1) For starters, I was unable to see the Palace of Versailles. In fact, I was never able to get Paris. Sure, Paris will always be there. I was a little sad, but when I realized that I have been to so many incredible places: Barcelona, Budapest, Amsterdam, Venice, Florence…the list goes on. Paris will always be there. And I will have the chance to eat as many macaroons I want one day.
– As for the Boccacchio…no such luck. That is my great-grandmother’s maiden name, but Florence (Firenze in beautiful italiano) is much bigger than I ever thought it would/could be. Also, I didn’t try all that hard.
– Every meal I’ve eaten here? Best meal of my life. Food in Italy is made so well…there is so much love and care that goes behind it, a rich history of family recipes tweaked and altered to make the most perfect dish on earth. Even the appearance is incredible.
Everything about food in Rome is incredible. So can scratch that off.

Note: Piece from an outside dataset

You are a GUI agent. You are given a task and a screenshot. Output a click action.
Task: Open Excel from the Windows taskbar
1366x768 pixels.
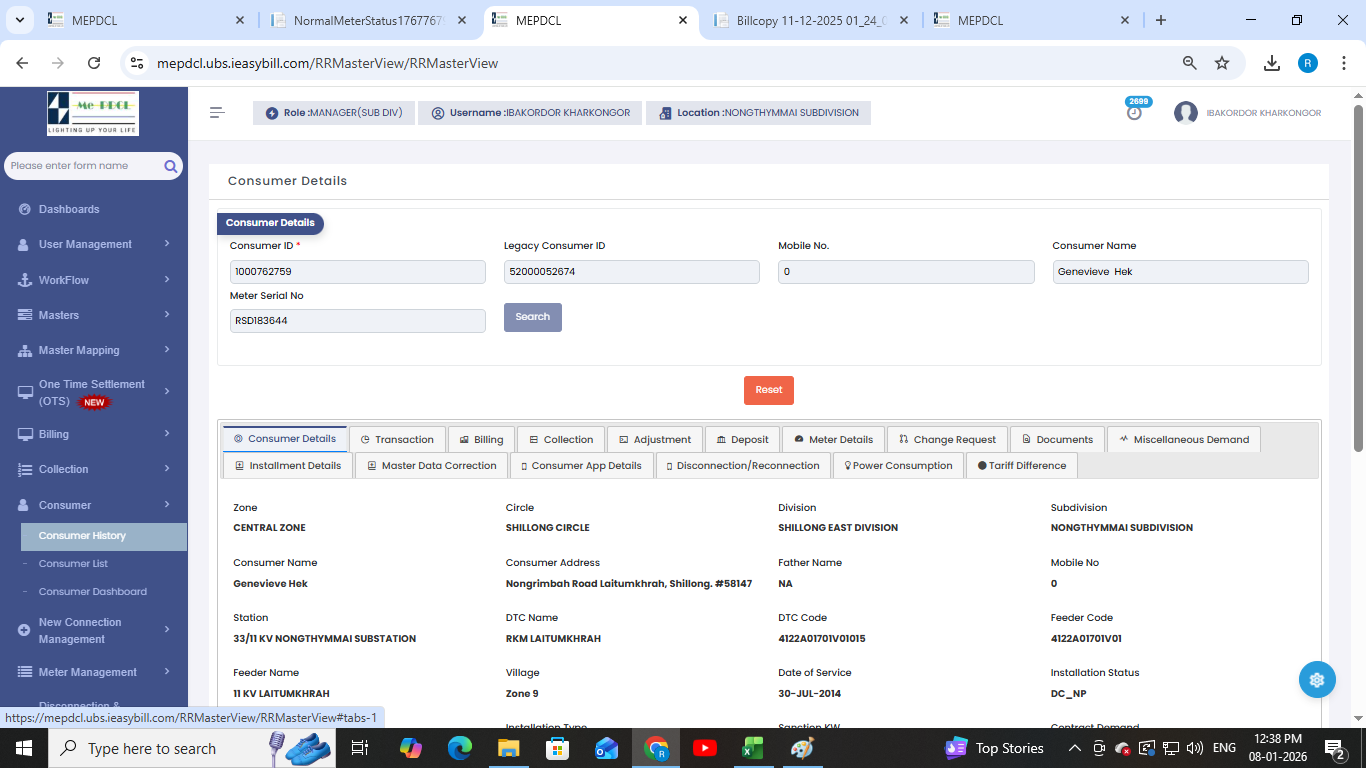[x=753, y=748]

2) When I came to Rome, everyone told me I would come back a new person. I had the decency to ignore their warnings completely. They were completely right. My whole life has changed. Though I am still a work in progress, I am proud of who I become. I am proud of the traits that make me different, because they make and have made me who I am today. I am strong, passionate, confident, dedicated, loyal, adventurous, stubborn, and I have learned to be patient and take in the beauty all around me. But I am only 20. I still have a ways to go.
3) Still working on it. Being in Catholic Italy has been quite the interesting experience. For example, many churches in Rome (and Europe) are made for ANYONE who seeks meditation or prayer of some sort; that is the effect they want to give to you. The churches are ornate, highly decorative, and massive in size: this is to feel the magnitude of a higher being, no matter what you believe in.